Icinga is reporting broken memory on thumbor1004:
Oct 23 06:43:09 thumbor1004 kernel: [586941.707780] mce_notify_irq: 1 callbacks suppressed Oct 23 06:43:09 thumbor1004 kernel: [586941.707780] mce: [Hardware Error]: Machine check events logged Oct 23 06:43:09 thumbor1004 kernel: [586941.707792] EDAC sbridge MC1: HANDLING MCE MEMORY ERROR Oct 23 06:43:09 thumbor1004 kernel: [586941.707794] EDAC sbridge MC1: CPU 1: Machine Check Event: 0 Bank 10: 8c000050000800c1 Oct 23 06:43:09 thumbor1004 kernel: [586941.707800] EDAC sbridge MC1: TSC 0 Oct 23 06:43:09 thumbor1004 kernel: [586941.707805] EDAC sbridge MC1: ADDR cc68f5000 Oct 23 06:43:09 thumbor1004 kernel: [586941.707809] EDAC sbridge MC1: MISC 90842000200208c Oct 23 06:43:09 thumbor1004 kernel: [586941.707811] EDAC sbridge MC1: PROCESSOR 0:306e4 TIME 1540276989 SOCKET 1 APIC 20 Oct 23 06:43:09 thumbor1004 kernel: [586941.707825] EDAC MC1: 1 CE memory scrubbing error on CPU_SrcID#1_Ha#0_Chan#1_DIMM#0 (channel:1 slot:0 page:0xcc68f5 offset:0x0 grain:32 syndrome:0x0 - area:DRAM err_code:0008:00c1 socket:1 ha:0 channel_mask:2 rank:1) Oct 23 06:43:09 thumbor1004 mcelog: warning: 16 bytes ignored in each record
Host is OOW, but maybe we have a compatible DIMM module from a decommissioned server?
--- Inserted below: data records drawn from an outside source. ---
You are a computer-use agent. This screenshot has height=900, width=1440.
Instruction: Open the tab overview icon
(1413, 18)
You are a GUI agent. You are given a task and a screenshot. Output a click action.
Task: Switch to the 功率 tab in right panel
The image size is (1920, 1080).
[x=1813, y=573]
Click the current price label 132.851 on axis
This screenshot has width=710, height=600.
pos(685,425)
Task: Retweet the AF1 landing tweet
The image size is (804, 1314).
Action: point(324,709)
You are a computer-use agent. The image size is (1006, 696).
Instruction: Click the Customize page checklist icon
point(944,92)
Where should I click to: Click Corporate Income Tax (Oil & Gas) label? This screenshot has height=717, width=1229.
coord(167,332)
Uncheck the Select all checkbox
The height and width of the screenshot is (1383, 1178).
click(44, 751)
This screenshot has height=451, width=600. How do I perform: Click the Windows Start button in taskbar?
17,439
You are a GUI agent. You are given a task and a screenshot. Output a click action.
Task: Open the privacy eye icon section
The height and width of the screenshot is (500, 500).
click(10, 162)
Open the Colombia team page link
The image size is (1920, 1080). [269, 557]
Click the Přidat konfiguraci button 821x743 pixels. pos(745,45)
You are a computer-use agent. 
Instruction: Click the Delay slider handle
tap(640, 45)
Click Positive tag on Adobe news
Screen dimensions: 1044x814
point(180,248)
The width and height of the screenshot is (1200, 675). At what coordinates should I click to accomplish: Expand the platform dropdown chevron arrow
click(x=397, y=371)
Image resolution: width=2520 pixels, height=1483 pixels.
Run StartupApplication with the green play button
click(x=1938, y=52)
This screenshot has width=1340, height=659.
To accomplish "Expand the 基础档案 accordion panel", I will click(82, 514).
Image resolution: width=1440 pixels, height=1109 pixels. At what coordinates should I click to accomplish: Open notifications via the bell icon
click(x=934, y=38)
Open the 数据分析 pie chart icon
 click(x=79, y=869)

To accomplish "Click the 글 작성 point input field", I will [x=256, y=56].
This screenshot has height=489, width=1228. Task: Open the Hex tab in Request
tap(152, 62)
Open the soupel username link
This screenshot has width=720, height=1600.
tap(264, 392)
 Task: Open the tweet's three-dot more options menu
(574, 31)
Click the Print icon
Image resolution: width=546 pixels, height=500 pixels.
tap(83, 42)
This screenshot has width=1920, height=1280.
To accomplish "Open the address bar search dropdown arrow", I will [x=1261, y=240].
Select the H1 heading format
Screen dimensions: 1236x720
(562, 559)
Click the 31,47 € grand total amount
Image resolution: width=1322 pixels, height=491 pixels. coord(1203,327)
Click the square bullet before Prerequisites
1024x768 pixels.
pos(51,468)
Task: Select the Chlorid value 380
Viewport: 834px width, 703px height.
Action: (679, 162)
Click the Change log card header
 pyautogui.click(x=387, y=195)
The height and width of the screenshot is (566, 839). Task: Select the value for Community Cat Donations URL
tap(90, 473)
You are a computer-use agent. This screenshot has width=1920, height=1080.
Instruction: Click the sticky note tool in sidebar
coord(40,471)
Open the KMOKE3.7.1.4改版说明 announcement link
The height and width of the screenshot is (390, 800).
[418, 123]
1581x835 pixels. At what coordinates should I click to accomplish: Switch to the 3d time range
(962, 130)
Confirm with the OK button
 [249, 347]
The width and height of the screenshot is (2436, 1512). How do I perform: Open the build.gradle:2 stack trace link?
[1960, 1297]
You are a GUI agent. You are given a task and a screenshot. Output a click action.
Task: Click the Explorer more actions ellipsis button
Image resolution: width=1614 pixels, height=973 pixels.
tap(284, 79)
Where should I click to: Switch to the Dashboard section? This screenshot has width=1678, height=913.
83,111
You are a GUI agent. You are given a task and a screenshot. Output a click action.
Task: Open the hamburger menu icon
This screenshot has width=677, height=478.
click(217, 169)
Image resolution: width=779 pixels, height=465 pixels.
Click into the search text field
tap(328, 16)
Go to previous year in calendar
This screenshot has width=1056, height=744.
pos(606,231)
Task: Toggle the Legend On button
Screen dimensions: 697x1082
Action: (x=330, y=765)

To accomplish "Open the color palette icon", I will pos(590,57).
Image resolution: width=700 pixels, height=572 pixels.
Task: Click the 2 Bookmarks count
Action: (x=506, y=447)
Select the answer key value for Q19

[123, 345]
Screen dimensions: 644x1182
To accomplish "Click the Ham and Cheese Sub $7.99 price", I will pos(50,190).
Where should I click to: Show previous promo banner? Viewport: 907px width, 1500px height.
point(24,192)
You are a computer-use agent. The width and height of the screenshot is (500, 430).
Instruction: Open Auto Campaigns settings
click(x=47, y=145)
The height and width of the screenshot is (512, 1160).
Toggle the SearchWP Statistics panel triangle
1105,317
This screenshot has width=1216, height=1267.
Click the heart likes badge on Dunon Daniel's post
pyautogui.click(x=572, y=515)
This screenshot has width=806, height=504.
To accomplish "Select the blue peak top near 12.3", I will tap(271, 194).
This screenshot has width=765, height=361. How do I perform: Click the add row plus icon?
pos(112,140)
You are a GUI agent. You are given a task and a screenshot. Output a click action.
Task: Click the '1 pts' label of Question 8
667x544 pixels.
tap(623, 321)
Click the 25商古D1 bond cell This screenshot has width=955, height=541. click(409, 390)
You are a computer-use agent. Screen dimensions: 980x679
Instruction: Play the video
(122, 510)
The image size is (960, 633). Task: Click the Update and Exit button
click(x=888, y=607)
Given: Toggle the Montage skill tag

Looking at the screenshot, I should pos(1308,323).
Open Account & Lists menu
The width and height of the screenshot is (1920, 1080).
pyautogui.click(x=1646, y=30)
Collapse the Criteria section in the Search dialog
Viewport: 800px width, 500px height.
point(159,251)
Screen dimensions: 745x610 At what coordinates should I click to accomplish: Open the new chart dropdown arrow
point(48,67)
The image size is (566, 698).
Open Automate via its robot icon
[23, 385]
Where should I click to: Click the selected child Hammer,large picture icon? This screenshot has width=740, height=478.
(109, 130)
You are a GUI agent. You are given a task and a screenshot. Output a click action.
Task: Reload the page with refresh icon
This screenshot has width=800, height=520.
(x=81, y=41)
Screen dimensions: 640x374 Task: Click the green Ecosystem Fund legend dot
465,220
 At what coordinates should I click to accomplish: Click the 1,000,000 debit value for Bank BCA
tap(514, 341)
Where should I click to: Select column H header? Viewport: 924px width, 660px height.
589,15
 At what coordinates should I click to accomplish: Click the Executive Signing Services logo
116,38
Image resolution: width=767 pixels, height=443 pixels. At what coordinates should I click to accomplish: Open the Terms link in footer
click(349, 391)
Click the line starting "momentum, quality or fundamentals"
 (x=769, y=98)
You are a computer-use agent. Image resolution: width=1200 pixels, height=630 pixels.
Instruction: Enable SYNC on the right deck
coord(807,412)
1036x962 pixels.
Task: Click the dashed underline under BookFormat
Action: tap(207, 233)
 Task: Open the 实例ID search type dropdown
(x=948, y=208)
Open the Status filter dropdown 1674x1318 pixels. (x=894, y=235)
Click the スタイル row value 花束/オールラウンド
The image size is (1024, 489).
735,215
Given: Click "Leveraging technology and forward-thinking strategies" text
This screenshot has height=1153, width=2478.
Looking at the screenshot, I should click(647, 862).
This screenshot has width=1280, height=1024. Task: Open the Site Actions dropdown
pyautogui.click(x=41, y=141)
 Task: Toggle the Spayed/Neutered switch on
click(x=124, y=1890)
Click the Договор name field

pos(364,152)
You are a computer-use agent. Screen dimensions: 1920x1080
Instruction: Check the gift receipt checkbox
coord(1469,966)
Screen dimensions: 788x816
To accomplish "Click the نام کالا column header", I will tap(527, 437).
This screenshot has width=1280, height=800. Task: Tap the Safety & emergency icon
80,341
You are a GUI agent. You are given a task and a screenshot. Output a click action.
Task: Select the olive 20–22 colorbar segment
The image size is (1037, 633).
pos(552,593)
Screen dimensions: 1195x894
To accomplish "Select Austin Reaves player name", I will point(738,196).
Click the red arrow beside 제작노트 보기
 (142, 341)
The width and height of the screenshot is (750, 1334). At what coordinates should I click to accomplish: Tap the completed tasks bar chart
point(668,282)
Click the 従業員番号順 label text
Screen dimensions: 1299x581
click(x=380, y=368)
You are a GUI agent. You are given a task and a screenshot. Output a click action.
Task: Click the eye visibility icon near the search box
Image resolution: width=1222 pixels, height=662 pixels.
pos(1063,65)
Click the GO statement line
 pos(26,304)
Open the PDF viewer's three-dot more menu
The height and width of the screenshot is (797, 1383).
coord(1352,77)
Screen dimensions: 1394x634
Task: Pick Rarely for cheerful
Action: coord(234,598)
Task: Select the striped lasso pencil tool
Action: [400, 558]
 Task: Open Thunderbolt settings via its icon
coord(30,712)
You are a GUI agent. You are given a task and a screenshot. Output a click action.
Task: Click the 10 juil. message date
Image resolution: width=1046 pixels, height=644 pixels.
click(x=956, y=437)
This was actually logged in racadm dating back to 2017, but the Icinga check didn't exist back then. If so, we could have even gotten the DIMM replaced while under warranty.
Record: 2 Date/Time: 04/28/2017 00:35:08 Source: system Severity: Non-Critical Description: Correctable memory error rate exceeded for DIMM_B1.